|Title||Explorations of heritage vs conventional cattle in a changing climate|
|Publication Type||Conference Proceedings|
|Year of Publication||2022|
|Authors||McIntosh MM, Macon L., Redd M., Cibils AF, Estell RE, Nyamuryekung'e S., Utsumi S.A., Gonzalez A.L, Cox A., Duff G., Schallner J., Spiegal S.|
|Conference Name||Explorations of heritage vs conventional cattle in a changing climate|
|ARIS Log Number||392976|
|Keywords||cattle, changing climate, explorations, heritage vs conventional|
Multiple lines of evidence suggest that heritage Raramuri Criollo (RC) cattle, a biotype with over 400 years of naturalization in the harsh landscapes of the Mexican Copper Canyon, could offer producers a novel means of meeting sustainability and production goals on southwestern rangelands in the face of a rapidly dwindling forage supply and a hotter, drier climate. Compared to conventional breeds (e.g. Angus), RC cows and steers have been documented traveling farther per day and exploring larger areas over multiple seasons, ecosystems (Chihuahuan Desert, California chaparral, and Colorado Plateau), and physiological states.
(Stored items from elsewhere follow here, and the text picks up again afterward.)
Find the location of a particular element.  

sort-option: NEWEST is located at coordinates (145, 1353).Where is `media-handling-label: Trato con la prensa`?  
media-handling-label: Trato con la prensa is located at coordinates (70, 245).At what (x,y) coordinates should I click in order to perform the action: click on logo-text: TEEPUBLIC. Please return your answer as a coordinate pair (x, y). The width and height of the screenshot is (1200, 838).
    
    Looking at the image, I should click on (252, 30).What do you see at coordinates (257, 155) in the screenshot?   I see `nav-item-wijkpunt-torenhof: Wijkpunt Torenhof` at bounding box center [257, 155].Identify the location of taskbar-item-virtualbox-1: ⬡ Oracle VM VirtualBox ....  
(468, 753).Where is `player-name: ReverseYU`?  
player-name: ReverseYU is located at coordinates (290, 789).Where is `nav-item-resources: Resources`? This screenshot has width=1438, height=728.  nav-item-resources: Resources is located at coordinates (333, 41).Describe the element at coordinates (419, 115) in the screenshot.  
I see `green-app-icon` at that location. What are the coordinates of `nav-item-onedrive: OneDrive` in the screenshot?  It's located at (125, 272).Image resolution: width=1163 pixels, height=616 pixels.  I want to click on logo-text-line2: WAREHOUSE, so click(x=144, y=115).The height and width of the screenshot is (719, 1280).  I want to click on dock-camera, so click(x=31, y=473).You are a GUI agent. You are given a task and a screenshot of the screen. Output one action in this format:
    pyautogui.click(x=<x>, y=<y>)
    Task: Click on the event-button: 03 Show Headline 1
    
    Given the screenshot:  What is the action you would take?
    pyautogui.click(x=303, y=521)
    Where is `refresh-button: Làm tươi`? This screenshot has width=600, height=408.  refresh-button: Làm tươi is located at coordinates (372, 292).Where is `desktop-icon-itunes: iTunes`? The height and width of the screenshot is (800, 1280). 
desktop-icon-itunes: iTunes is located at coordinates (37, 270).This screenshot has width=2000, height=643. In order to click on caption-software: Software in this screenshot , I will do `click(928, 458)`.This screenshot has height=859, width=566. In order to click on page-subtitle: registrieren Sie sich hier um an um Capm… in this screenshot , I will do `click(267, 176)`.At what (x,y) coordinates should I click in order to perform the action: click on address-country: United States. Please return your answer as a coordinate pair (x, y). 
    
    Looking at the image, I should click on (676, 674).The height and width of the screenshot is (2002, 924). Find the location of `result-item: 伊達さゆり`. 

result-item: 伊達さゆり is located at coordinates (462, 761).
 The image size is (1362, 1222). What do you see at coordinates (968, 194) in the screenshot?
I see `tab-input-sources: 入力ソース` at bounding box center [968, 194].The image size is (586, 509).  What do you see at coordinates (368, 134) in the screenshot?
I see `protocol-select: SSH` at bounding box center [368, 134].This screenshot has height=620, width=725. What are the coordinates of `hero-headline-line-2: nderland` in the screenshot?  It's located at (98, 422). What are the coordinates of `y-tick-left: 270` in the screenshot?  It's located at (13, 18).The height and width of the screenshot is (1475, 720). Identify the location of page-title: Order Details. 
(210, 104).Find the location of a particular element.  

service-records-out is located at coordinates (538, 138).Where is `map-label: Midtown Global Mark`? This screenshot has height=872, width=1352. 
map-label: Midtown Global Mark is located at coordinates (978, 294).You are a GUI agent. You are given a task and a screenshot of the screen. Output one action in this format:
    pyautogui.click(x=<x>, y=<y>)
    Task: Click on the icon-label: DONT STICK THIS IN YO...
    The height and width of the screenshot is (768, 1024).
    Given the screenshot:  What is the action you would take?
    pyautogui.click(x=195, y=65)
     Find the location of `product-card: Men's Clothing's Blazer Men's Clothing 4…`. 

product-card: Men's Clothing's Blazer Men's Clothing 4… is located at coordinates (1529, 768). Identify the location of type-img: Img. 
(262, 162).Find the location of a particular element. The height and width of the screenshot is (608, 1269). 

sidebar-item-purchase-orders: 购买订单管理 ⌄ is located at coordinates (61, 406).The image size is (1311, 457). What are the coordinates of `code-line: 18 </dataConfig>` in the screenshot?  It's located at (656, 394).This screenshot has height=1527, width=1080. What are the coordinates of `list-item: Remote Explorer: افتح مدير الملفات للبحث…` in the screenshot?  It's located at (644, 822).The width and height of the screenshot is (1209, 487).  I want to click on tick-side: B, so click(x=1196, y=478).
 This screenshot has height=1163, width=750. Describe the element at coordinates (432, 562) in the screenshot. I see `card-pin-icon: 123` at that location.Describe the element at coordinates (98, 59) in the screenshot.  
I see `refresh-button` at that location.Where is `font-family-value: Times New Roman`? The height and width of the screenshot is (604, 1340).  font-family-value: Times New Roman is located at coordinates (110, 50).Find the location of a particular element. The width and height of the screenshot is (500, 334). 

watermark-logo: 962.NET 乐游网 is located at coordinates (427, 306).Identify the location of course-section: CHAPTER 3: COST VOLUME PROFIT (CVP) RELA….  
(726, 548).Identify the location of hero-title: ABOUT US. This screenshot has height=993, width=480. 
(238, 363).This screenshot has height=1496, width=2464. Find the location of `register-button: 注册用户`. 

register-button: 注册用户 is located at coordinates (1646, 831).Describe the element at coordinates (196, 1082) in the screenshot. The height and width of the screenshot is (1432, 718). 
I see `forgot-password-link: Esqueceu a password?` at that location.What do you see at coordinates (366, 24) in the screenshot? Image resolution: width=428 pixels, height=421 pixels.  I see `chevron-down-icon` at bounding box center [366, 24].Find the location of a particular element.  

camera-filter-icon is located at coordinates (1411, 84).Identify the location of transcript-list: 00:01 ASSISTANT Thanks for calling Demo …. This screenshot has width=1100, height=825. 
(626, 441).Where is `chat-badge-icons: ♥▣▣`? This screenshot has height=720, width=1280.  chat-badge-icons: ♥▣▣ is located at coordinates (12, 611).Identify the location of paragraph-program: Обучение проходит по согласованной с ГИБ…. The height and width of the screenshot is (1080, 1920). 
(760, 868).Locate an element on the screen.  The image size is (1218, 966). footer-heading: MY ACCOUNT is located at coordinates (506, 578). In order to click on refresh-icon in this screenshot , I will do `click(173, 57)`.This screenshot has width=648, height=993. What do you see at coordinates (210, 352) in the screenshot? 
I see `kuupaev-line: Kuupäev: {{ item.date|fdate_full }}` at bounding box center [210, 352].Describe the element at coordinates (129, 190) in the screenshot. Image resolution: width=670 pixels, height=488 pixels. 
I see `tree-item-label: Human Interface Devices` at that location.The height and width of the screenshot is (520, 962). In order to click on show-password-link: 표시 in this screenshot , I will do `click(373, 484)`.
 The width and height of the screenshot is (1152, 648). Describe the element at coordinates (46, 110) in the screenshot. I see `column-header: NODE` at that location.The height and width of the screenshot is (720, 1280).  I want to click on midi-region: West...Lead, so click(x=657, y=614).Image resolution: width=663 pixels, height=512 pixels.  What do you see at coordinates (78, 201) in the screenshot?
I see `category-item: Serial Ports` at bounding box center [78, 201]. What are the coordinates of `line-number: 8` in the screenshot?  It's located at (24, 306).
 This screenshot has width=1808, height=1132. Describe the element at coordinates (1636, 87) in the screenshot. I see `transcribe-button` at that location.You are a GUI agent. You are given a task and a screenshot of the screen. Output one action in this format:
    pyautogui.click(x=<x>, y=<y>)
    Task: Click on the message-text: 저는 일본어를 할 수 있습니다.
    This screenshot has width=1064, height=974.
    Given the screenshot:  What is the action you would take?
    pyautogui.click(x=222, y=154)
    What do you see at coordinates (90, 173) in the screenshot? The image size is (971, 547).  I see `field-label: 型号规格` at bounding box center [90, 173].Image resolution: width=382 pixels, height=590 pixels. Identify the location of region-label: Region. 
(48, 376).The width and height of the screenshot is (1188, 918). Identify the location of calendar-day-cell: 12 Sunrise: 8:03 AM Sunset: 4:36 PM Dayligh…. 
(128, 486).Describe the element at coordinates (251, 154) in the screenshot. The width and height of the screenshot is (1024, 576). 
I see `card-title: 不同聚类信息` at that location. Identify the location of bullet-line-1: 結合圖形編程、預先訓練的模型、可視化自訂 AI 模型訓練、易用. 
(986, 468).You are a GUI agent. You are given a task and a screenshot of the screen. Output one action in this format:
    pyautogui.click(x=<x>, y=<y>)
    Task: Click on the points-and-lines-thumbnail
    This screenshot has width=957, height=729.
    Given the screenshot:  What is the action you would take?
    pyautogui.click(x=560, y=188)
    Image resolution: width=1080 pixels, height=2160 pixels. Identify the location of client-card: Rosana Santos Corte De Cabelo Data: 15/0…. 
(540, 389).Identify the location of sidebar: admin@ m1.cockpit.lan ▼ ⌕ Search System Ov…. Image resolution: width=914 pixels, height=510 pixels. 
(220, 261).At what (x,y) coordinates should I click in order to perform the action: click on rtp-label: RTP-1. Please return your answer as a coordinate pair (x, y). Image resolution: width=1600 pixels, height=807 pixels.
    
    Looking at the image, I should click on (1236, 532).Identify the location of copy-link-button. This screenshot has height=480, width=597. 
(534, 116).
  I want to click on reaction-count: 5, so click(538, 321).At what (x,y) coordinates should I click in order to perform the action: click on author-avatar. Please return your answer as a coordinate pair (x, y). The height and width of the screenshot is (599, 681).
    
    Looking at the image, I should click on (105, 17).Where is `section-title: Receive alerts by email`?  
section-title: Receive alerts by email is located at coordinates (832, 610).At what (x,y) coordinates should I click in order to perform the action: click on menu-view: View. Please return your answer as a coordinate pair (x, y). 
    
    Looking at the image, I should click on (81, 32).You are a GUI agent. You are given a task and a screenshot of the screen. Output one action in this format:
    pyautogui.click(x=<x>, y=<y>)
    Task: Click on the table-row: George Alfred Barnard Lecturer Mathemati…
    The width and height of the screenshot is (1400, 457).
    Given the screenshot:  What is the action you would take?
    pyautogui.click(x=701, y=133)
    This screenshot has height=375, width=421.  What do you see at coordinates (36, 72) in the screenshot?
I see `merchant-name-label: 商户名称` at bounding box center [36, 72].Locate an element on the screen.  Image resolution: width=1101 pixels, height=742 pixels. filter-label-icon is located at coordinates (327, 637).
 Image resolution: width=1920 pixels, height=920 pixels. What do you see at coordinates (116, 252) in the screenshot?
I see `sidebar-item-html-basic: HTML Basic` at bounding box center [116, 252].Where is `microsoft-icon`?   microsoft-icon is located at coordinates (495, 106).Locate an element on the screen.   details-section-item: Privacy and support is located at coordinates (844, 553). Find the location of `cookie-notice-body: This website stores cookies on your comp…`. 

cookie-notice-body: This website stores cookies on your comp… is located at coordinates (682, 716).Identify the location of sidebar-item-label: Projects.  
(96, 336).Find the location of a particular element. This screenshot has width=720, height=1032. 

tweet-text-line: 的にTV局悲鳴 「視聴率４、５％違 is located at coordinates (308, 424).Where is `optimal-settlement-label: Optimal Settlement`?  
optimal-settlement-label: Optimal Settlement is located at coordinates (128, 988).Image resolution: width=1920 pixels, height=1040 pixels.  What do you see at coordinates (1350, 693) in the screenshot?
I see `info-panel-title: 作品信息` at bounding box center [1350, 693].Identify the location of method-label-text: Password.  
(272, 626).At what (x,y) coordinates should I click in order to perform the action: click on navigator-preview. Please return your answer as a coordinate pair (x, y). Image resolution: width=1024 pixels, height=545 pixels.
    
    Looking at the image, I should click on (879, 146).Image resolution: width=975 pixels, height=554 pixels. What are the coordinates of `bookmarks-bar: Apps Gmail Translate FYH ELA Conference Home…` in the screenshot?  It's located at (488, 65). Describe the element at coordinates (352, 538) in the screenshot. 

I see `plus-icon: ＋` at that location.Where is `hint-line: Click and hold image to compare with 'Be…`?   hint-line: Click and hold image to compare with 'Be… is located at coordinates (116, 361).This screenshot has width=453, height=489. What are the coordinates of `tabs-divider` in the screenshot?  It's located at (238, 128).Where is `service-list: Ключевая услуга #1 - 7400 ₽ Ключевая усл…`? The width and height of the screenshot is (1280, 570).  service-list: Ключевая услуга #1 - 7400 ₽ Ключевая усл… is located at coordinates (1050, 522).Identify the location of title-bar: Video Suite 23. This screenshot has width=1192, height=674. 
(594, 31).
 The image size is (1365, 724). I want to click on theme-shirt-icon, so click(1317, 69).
Likewise, RC cows have a lighter body weight and tend toward more even grazing distribution and fewer re-visitation rates during critical periods of the year when rangelands are most vulnerable to overgrazing - suggesting a potentially lighter footprint on soils and vegetation. Raramuri Criollo cows, compared to conventional counterparts, express a unique “follower” mothering style, which allows cows more freedom for daily exploration. Rararmuri Criollo also tend to exhibit better heat tolerance by maintaining/regulating internal temperatures, possibly because of body size, hair length, hide color, and behavioral tendencies. Use of RC genetics may present production opportunities related to reduced supplemental feed inputs and potentially lower overhead costs compared to conventional counterparts, while still producing marketable crossbred calves that wean and finish at saleable weights with acceptable carcass traits. This assemblage of studies suggests that RC genetics could be well suited to emerging climate change driven conditions on southwestern ranches because of their unique foraging behaviors and physiology, different resource requirements, and theoretical ability to produce more pounds of weaned beef per pound of cow vs conventional biotypes. Future work will seek to determine what role RC cattle might serve in mitigating climate change impacts and how they could fit into niche and conventional beef production systems.